The second shaft was uncovered to the left where a collection of 21st and 22nd dynasties sarcophagi was discovered but regretfully was subjected to deterioration during the Late Period.
In the courtyard, the mission stumbled upon a group of burial shafts which probably date to the Middle Kingdom. In one of them, the mission unearthed a family burial of a woman and her two children. It includes of two wooden coffins and a collection of head rests. The mummies of the children were found inside one the coffins while the second has the mother’s mummy.
Sherine Ahmed Shawqi, Egyptologists who is specialized in bones said that early studies on these mummies show that the woman died at the age of 50-year-old and during her life she was suffering from several diseases. She suffered of cavities that led to an abscesses in her jaws; a bacterial disease in her bones.
“This woman probably cried extensively as the size of her carbuncular are abnormally enlarged,” Shawqi said adding that inside the coffin the head-rest of the deceased woman was found as well as a group of pottery vessels.
The second coffin, she continued, has the mummies of her two children and early studies on them show that they belong to two adult males of age ranging between 20 to 30 year-old. Both mummies are in a very good mummification condition as the mummification liquids could be shown on their bones.
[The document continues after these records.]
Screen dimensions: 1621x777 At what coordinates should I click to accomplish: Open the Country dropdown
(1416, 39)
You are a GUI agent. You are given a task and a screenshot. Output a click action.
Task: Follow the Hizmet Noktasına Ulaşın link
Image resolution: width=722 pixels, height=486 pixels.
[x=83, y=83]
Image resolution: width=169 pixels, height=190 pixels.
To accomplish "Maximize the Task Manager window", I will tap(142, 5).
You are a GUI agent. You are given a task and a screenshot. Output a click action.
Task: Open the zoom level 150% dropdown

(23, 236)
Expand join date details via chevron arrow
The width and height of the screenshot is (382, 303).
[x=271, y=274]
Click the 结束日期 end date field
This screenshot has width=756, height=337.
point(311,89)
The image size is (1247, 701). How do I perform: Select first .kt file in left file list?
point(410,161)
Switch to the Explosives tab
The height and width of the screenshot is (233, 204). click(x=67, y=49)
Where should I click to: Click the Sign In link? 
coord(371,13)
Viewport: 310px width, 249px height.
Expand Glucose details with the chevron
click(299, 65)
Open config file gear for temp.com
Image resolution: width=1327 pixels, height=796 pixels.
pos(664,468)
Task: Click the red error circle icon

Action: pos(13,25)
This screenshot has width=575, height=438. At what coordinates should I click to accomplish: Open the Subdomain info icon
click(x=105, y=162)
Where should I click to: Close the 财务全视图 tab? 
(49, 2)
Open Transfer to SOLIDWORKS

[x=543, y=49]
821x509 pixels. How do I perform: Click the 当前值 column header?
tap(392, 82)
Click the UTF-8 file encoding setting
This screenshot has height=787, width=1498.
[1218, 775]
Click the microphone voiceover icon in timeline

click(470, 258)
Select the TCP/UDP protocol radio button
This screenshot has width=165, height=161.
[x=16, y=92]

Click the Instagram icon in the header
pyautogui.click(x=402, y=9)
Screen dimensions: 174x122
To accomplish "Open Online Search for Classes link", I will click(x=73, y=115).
One of the male mummies shows that he was suffering from cavities during his life while the second mummy shows that it was probably put later in the same coffin because it was randomly installed and the bones were bare.
Archaeologist Mohamed Baabash said that during excavations, the mission stumbled upon several funerary objects, which some belongs to the tomb’s owner. Among the discovered artifacts are limestone remains of an offering table; 4 wooden sarcophagi partly damaged and decorated with hieroglyphic texts and scenes of different ancient Egyptian deities, and a sandstone duo statue of a trader in king Tuthmose III’s temple named “Mah,”.
A collection of 150 ushabti figurines carved in faience, wood, burned clay, limestone and mud brick was also unearthed.
The mission has also unearthed a collection of 50 funerary cones, 40 of which are evidence of the presence of other tombs belonging to four officials. The exact location of the later has not been yet found.
These officials are Maati; Bengy, Rourou and vizier Ptahmes.
The other stamps belong to Neb-Amun, the grains’ harvester and the supervisor of god Amun grain storehouses, whose tomb probably TT145 and Nebsenu, the High Priest of god Amun whose tomb probably Kampp 143.